We need to improve how to add dependencies. Very few of the fetchers/emitters are embedded in tika-app
or tika-server-standard
. For now, users can download required jars from maven central, e.g. the S3Emitter is available: https://repo1.maven.org/maven2/org/apache/tika/tika-emitter-s3/2.1.0/tika-emitter-s3-2.1.0.jar
I JUST WANT EXAMPLES. SHOW ME THE EXAMPLES!!!

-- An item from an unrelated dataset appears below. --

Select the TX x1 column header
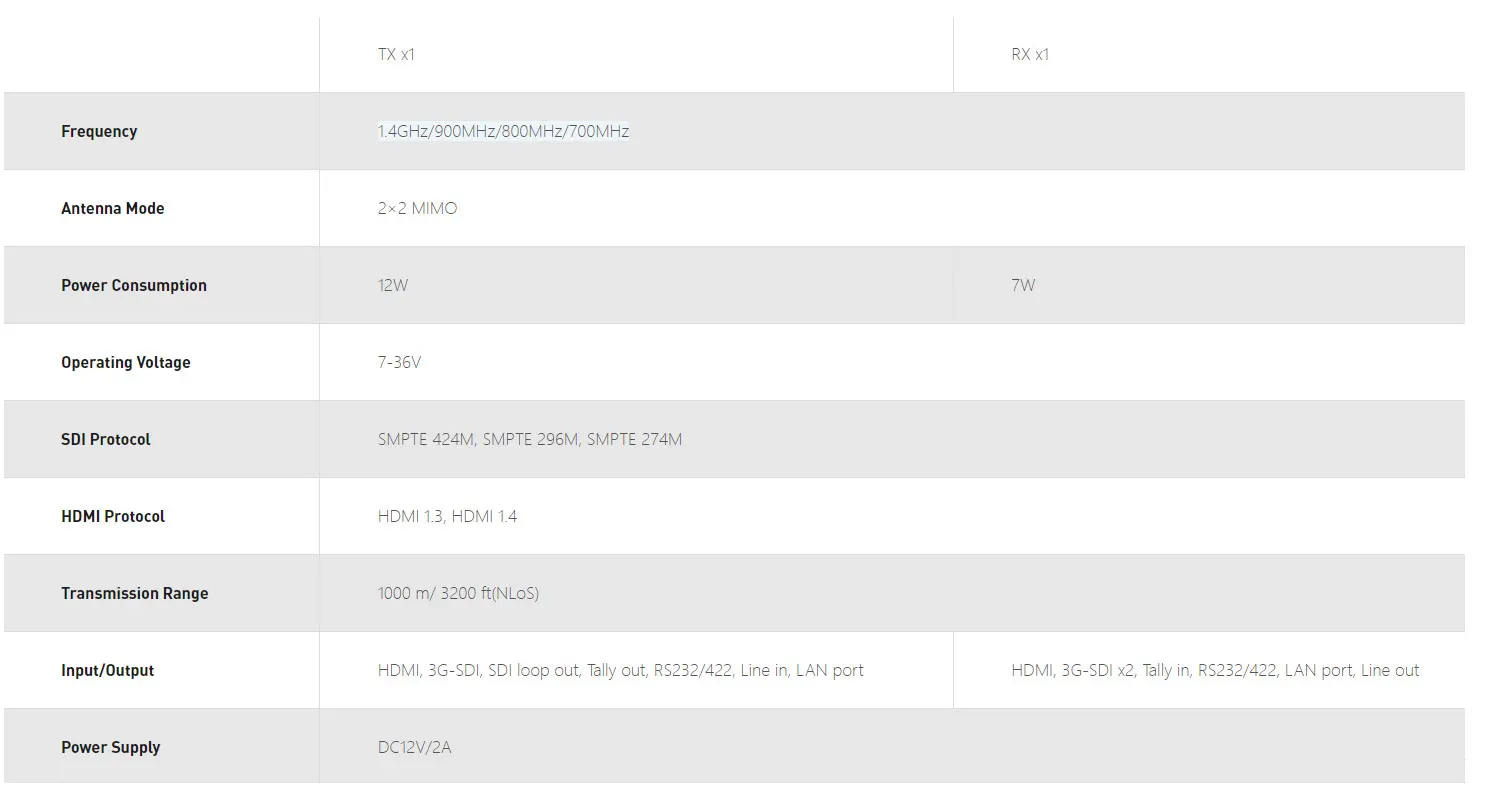pyautogui.click(x=396, y=54)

See below (tika-app) for fully worked examples of using tika-app to fetch from a local file share, parse and send the output to Solr.
Fetchers
Fetchers allow users to specify sources of inputstream+metadata for the parsing process. Fetchers are currently enabled in all of tika-server-standard
and in the async option (-a
) in tika-app
.
With the exception of the FileSystemFetcher
, users have to add the other fetcher dependencies to their class path.
FileSystemFetcher
Class name: org.apache.tika.pipes.fetcher.fs.FileSystemFetcher
A FileSystemFetcher allows the user to specify a base directory in tika-config.xml
and then at parse time, the user specifies the relative path for a file. This class is included in tika-core
and no external resources are required.
For example, a minimal tika-config.xml
file for a FileSystemFetcher would be:
<properties>
<fetchers>
<fetcher class="org.apache.tika.pipes.fetcher.fs.FileSystemFetcher">
<params>
<name>fsf</name>
<basePath>/my/base/path1</basePath>
</params>
</fetcher>
</fetchers>
</properties>
HttpFetcher
Class name: org.apache.tika.pipes.fetcher.http.HttpFetcher
The HttpFetcher requires that this dependency be on your class path: https://mvnrepository.com/artifact/org.apache.tika/tika-fetcher-http
S3Fetcher
Class name: org.apache.tika.pipes.fetcher.s3.S3Fetcher
GCSFetcher
Class name: org.apache.tika.pipes.fetcher.gcs.GCSFetcher
AZBlobFetcher
Class name: org.apache.tika.pipes.fetcher.azblob.AZBlobFetcher
MSGraphFetcher
Class name: org.apache.tika.pipes.fetchers.microsoftgraph.MSGraphFetcher
Introduced in: https://github.com/apache/tika/pull/1698
Emitters
The FileSystemEmitter
requires the tika-serialization
module and is not included in tika-core
. However, it is bundled with tika-app
and tika-server-standard
. For the other emitters, users have to add the other emitter dependencies to their class path.
FileSystemEmitter
A FileSystemEmitter
allows the user to specify a base directory in tika-config.xml
and then at parse time, the user specifies the relative path for the emitted .json file.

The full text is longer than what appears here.